Dataset entries:
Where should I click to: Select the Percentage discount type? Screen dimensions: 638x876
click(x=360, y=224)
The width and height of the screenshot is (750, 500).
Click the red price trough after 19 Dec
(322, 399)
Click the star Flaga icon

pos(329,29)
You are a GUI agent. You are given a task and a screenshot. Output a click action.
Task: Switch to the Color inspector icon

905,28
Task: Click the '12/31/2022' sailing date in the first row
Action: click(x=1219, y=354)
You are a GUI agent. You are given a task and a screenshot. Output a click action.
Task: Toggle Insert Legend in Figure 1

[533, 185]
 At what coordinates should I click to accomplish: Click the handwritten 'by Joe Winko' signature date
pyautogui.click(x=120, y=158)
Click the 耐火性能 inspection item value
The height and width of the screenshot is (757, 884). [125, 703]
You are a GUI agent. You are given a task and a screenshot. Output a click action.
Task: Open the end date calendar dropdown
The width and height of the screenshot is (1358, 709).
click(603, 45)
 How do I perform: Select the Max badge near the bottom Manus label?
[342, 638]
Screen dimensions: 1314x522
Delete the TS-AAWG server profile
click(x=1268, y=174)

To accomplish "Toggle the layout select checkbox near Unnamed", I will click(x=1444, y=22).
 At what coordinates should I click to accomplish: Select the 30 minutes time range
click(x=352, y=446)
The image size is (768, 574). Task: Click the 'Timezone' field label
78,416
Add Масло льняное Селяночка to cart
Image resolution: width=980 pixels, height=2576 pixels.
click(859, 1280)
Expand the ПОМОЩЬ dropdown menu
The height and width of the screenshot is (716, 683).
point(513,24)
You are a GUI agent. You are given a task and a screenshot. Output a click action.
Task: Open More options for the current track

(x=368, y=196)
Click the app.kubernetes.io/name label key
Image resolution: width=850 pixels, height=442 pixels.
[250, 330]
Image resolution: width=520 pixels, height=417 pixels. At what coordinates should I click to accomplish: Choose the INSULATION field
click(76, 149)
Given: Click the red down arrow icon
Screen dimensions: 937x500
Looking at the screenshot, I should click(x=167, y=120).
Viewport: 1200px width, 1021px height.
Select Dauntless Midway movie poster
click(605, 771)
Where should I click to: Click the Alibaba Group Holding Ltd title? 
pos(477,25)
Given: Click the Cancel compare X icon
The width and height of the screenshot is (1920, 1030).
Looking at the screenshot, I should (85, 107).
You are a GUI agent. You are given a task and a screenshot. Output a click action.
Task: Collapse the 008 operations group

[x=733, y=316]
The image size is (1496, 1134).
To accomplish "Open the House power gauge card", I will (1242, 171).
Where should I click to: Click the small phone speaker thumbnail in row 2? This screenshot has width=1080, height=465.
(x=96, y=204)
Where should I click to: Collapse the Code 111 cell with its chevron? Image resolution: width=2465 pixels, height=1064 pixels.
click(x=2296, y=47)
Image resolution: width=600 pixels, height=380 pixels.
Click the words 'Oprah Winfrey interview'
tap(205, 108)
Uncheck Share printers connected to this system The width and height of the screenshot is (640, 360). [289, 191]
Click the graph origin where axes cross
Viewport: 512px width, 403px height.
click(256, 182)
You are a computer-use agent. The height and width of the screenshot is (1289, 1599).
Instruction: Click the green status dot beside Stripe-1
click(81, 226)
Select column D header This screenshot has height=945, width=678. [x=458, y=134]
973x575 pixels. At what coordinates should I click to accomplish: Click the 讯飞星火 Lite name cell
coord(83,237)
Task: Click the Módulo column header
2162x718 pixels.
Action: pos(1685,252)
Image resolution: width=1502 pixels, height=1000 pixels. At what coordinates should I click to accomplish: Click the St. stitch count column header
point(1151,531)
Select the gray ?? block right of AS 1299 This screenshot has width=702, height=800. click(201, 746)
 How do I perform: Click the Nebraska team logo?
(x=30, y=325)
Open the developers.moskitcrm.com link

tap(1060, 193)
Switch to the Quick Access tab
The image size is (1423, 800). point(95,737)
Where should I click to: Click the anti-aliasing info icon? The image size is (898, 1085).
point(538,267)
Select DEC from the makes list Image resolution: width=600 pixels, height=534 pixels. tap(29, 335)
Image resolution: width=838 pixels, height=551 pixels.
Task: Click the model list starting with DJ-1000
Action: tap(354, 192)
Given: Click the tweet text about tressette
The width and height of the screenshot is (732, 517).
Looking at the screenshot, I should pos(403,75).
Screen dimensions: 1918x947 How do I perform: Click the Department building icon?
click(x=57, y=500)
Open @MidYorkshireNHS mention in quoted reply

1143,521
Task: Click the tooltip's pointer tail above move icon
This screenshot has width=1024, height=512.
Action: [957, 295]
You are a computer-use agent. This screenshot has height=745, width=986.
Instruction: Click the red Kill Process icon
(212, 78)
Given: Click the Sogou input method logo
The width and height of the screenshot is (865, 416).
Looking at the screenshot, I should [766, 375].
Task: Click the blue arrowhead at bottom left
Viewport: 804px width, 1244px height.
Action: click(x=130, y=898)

What you will do: Restate each record exactly as written.

Problem solution:
Where should I click to: Select the Percentage discount type? Screen dimensions: 638x876
click(x=360, y=224)
The width and height of the screenshot is (750, 500).
Click the red price trough after 19 Dec
(322, 399)
Click the star Flaga icon

pos(329,29)
You are a GUI agent. You are given a task and a screenshot. Output a click action.
Task: Switch to the Color inspector icon

905,28
Task: Click the '12/31/2022' sailing date in the first row
Action: click(x=1219, y=354)
You are a GUI agent. You are given a task and a screenshot. Output a click action.
Task: Toggle Insert Legend in Figure 1

[533, 185]
 At what coordinates should I click to accomplish: Click the handwritten 'by Joe Winko' signature date
pyautogui.click(x=120, y=158)
Click the 耐火性能 inspection item value
The height and width of the screenshot is (757, 884). [125, 703]
You are a GUI agent. You are given a task and a screenshot. Output a click action.
Task: Open the end date calendar dropdown
The width and height of the screenshot is (1358, 709).
click(603, 45)
 How do I perform: Select the Max badge near the bottom Manus label?
[342, 638]
Screen dimensions: 1314x522
Delete the TS-AAWG server profile
click(x=1268, y=174)

To accomplish "Toggle the layout select checkbox near Unnamed", I will click(x=1444, y=22).
 At what coordinates should I click to accomplish: Select the 30 minutes time range
click(x=352, y=446)
The image size is (768, 574). Task: Click the 'Timezone' field label
78,416
Add Масло льняное Селяночка to cart
Image resolution: width=980 pixels, height=2576 pixels.
click(859, 1280)
Expand the ПОМОЩЬ dropdown menu
The height and width of the screenshot is (716, 683).
point(513,24)
You are a GUI agent. You are given a task and a screenshot. Output a click action.
Task: Open More options for the current track

(x=368, y=196)
Click the app.kubernetes.io/name label key
Image resolution: width=850 pixels, height=442 pixels.
[250, 330]
Image resolution: width=520 pixels, height=417 pixels. At what coordinates should I click to accomplish: Choose the INSULATION field
click(76, 149)
Given: Click the red down arrow icon
Screen dimensions: 937x500
Looking at the screenshot, I should click(x=167, y=120).
Viewport: 1200px width, 1021px height.
Select Dauntless Midway movie poster
click(605, 771)
Where should I click to: Click the Alibaba Group Holding Ltd title? 
pos(477,25)
Given: Click the Cancel compare X icon
The width and height of the screenshot is (1920, 1030).
Looking at the screenshot, I should (85, 107).
You are a GUI agent. You are given a task and a screenshot. Output a click action.
Task: Collapse the 008 operations group

[x=733, y=316]
The image size is (1496, 1134).
To accomplish "Open the House power gauge card", I will (1242, 171).
Where should I click to: Click the small phone speaker thumbnail in row 2? This screenshot has width=1080, height=465.
(x=96, y=204)
Where should I click to: Collapse the Code 111 cell with its chevron? Image resolution: width=2465 pixels, height=1064 pixels.
click(x=2296, y=47)
Image resolution: width=600 pixels, height=380 pixels.
Click the words 'Oprah Winfrey interview'
tap(205, 108)
Uncheck Share printers connected to this system The width and height of the screenshot is (640, 360). [289, 191]
Click the graph origin where axes cross
Viewport: 512px width, 403px height.
click(256, 182)
You are a computer-use agent. The height and width of the screenshot is (1289, 1599).
Instruction: Click the green status dot beside Stripe-1
click(81, 226)
Select column D header This screenshot has height=945, width=678. [x=458, y=134]
973x575 pixels. At what coordinates should I click to accomplish: Click the 讯飞星火 Lite name cell
coord(83,237)
Task: Click the Módulo column header
2162x718 pixels.
Action: pos(1685,252)
Image resolution: width=1502 pixels, height=1000 pixels. At what coordinates should I click to accomplish: Click the St. stitch count column header
point(1151,531)
Select the gray ?? block right of AS 1299 This screenshot has width=702, height=800. click(201, 746)
 How do I perform: Click the Nebraska team logo?
(x=30, y=325)
Open the developers.moskitcrm.com link

tap(1060, 193)
Switch to the Quick Access tab
The image size is (1423, 800). point(95,737)
Where should I click to: Click the anti-aliasing info icon? The image size is (898, 1085).
point(538,267)
Select DEC from the makes list Image resolution: width=600 pixels, height=534 pixels. tap(29, 335)
Image resolution: width=838 pixels, height=551 pixels.
Task: Click the model list starting with DJ-1000
Action: tap(354, 192)
Given: Click the tweet text about tressette
The width and height of the screenshot is (732, 517).
Looking at the screenshot, I should pos(403,75).
Screen dimensions: 1918x947 How do I perform: Click the Department building icon?
click(x=57, y=500)
Open @MidYorkshireNHS mention in quoted reply

1143,521
Task: Click the tooltip's pointer tail above move icon
This screenshot has width=1024, height=512.
Action: [957, 295]
You are a computer-use agent. This screenshot has height=745, width=986.
Instruction: Click the red Kill Process icon
(212, 78)
Given: Click the Sogou input method logo
The width and height of the screenshot is (865, 416).
Looking at the screenshot, I should [766, 375].
Task: Click the blue arrowhead at bottom left
Viewport: 804px width, 1244px height.
Action: click(x=130, y=898)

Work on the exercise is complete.